Work to complete: Down to the last line below, write out every line exactly, starting with the one that contains "Uncheck the nik parameter checkbox" and leaving out the pictures.

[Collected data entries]
⟨

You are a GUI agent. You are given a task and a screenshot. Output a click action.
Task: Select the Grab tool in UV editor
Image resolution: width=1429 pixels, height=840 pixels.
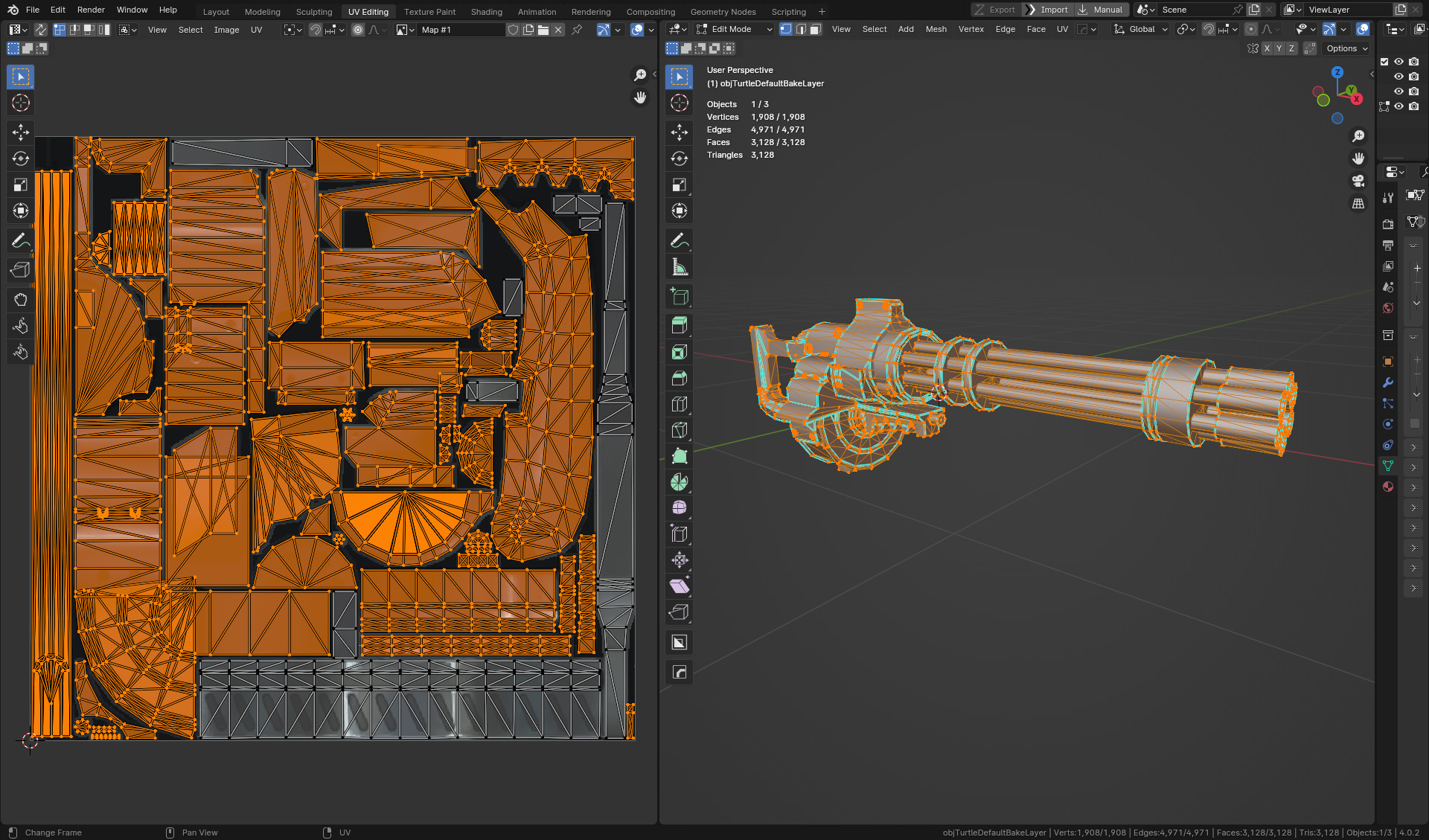[20, 300]
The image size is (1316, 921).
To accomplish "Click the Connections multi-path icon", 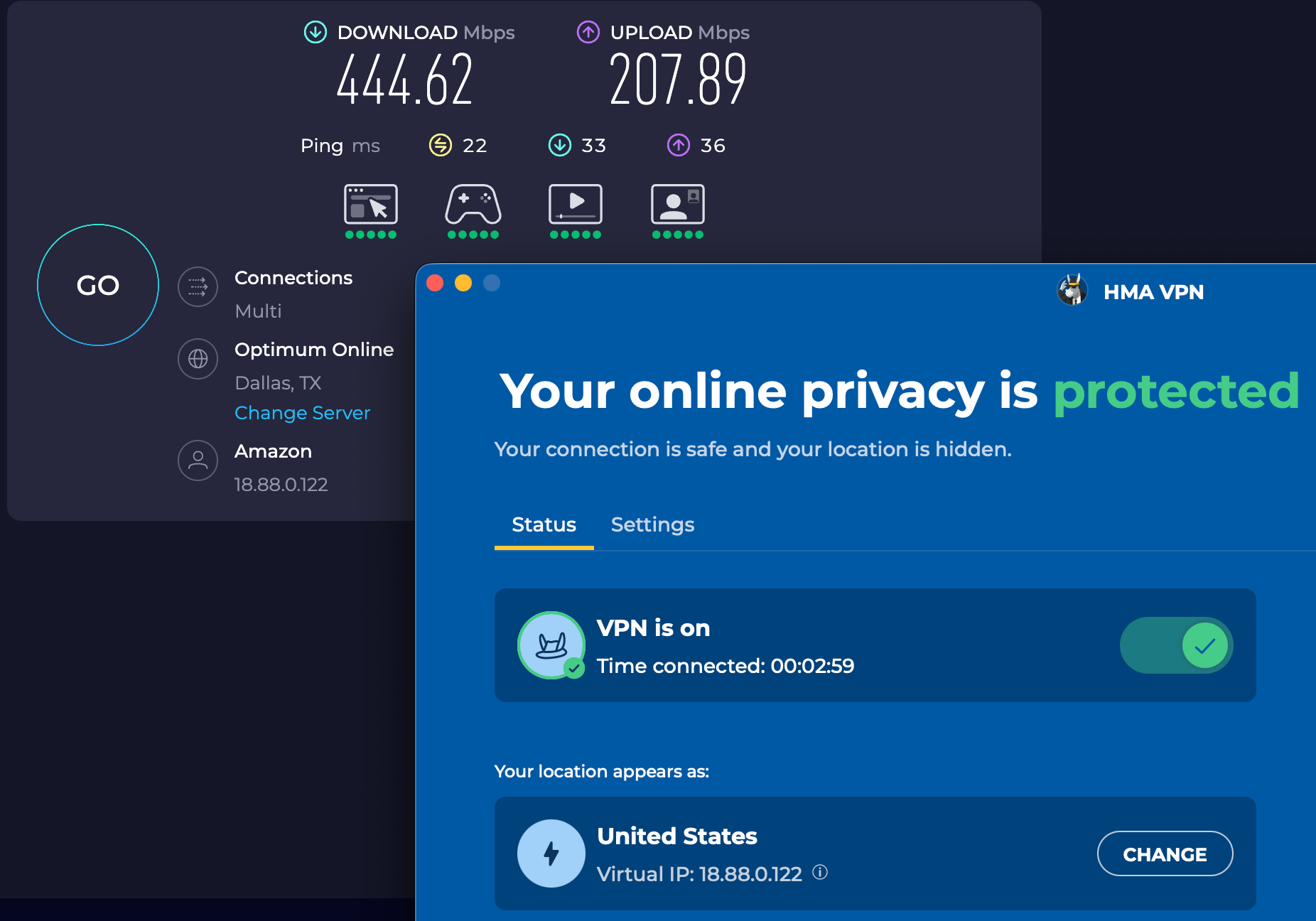I will [198, 287].
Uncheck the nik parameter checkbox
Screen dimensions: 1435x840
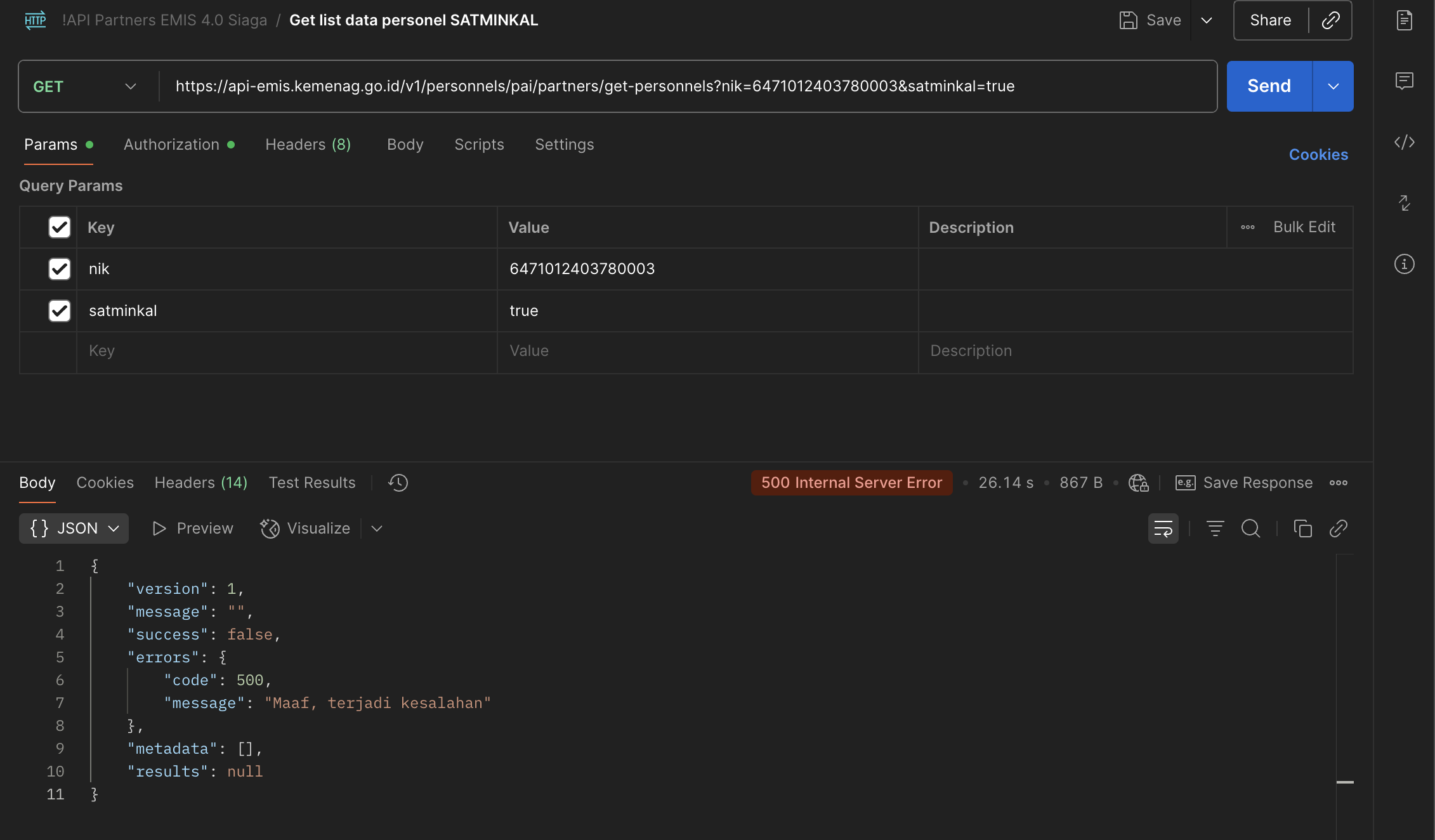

⟩

Written reply:
Uncheck the nik parameter checkbox
Screen dimensions: 1435x840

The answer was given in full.